There's a lot of really great professionals out there. It's just making sure that people know they exist. Exactly. 100%. All right. Well, then the last question for you, make sure everyone knows where to find you and then we'll talk about rescue ID as well. What do you do to decompress? Well, I just had a therapy session right before this on how I need to learn how to do that. I really struggled with that.

I love working and I think that's part of the reason why I work well with firefighters is I'm obsessed with my job, which is them, unfortunately. So I'm actually working on that. I'm working with a therapist now to kind of help teach me how to take a break because I have a hard time with it. So I would say right now that's been working out or going on walks with my husband or my daughter. Brilliant. All right. Well, let's talk about rescue ID then.

So tell me what made you create the company and then what are the things that you offer everyone listening? Yeah. So my friend, I was working with a large department, right? My friend Katie was like, oh, hey, like my friend wants you to maybe teach an academy. And next thing you know, it was like, I started a rescue RD just to educate firefighters on nutrition and I have all these places. This department calls me and they want me to come out and do a smoothie.

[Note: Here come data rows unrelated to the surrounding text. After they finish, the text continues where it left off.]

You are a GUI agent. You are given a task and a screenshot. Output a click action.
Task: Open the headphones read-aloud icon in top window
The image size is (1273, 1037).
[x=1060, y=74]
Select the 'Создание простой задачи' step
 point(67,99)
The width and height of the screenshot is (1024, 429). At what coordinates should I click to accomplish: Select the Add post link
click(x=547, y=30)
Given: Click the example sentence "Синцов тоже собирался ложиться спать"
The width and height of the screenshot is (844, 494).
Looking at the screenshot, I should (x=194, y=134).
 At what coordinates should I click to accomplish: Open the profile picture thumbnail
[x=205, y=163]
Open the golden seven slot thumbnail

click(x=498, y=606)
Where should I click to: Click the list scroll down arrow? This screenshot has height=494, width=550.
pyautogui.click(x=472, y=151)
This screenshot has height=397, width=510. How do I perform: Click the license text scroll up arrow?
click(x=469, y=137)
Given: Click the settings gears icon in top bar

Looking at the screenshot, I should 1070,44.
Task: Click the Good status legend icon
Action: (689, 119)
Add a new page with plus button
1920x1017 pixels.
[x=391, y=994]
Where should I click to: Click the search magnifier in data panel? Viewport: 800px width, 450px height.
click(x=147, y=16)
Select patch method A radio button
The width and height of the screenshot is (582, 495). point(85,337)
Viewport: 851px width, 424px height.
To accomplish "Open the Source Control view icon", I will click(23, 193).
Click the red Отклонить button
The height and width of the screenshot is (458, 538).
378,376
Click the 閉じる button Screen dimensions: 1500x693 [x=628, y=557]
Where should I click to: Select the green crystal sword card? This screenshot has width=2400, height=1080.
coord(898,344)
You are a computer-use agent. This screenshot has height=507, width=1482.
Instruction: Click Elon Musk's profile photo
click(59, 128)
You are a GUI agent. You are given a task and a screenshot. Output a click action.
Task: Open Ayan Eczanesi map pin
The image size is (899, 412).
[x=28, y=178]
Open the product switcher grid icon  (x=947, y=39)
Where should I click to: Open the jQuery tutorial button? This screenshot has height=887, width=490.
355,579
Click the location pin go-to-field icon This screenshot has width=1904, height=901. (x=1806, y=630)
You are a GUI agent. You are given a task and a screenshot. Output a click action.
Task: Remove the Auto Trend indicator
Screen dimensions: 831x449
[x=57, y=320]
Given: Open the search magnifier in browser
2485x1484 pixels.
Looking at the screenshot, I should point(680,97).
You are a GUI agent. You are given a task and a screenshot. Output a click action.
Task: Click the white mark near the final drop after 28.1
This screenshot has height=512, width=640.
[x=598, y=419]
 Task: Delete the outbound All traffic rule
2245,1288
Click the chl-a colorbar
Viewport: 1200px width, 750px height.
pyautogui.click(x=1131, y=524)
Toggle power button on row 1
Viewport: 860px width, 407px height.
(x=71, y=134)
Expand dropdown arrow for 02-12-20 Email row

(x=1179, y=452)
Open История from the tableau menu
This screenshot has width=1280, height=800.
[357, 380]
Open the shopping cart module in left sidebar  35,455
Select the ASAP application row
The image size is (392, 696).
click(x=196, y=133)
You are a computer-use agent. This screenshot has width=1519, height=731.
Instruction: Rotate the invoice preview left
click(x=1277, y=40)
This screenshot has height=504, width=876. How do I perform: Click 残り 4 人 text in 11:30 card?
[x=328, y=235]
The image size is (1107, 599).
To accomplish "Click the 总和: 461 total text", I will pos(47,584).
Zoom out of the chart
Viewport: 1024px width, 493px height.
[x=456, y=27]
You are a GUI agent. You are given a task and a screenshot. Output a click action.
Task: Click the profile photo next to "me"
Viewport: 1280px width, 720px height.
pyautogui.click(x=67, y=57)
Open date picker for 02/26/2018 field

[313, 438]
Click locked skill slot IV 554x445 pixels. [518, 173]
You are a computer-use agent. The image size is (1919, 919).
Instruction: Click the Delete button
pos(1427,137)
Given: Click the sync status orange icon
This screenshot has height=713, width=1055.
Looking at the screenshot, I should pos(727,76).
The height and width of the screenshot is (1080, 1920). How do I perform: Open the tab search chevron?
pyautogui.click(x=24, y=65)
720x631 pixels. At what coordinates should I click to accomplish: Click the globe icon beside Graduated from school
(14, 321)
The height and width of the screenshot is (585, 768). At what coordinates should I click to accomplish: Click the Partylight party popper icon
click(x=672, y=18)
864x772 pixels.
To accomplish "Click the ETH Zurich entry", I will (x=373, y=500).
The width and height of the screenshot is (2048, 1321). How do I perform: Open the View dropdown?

This conference wants me to teach and it's just kind of exploded from there because I feel like I said, like there are just no dietitians who can really break it down in firefighter language. Well, there's not no, there's a couple that are really good. But so basically that's why I started rescue RD was to bring nutrition in firefighter language to the fire service to potentially progress them into better eating habits, which we know has been a struggle for years.

Now it talks to me about the cookbook. Yeah. So fire engineering, I just signed a contract for a recipe book. I have a free recipe book, by the way, that is like the older sister of this recipe book on my website rescue RD. If you join my email list, which is the email is sends out a bunch of firefighter specific tips and tricks. So it's a great option. And the recipe book is five to $6 a head, probably now five, six to eight, let's be honest with this economy.

For shifts of six, 10 and 14 half a pound of protein per person. And it's going to be a review of the literature in firefight, like of firefighter diets. And that gets firefighters all clammy, like that's nerd speak, right? But this is going to be broken down into firefighter language. Looking at the Mediterranean diets use in firefighters. How do I eat better when I'm on shift? What do I pack in a go back? All of those practical tactical with the evidence backing it.

That's going to be potentially, I mean, I guess, you know how the publishing situation goes maybe 20, 20 to 26, 20, 27 is when that'll release. But in the meantime, firefighter nation gave me a podcast. So you can see me there starting January 10. Beautiful. What's the name of the podcast? Fueling fire. And that's going to be the book's name as well.

So I also have workshops that I bring to departments and as a bonus, if you sign up or book a workshop by February 28th, I will give QuickBytes for free, which QuickBytes is 10, 12, 10 minute videos you can put into Target or Vector Solutions on hot topics in nutrition from creatine monohydrate to how do I sleep and what do I pack in a go bag? So it prolongs the benefit of that workshop for your department. Beautiful. And that'll be free. Excellent. Well, I want to thank you so much.

It's been such an interesting conversation. I tried not to hit the regular Q&A. I've heard you on some other podcasts and so it's going to go a little bit more into the principles again. So I want to thank you so, so much for being so generous with your time and coming on the Behind the Shield podcast today. Yeah. So excited to be here. Thank you so much for having me.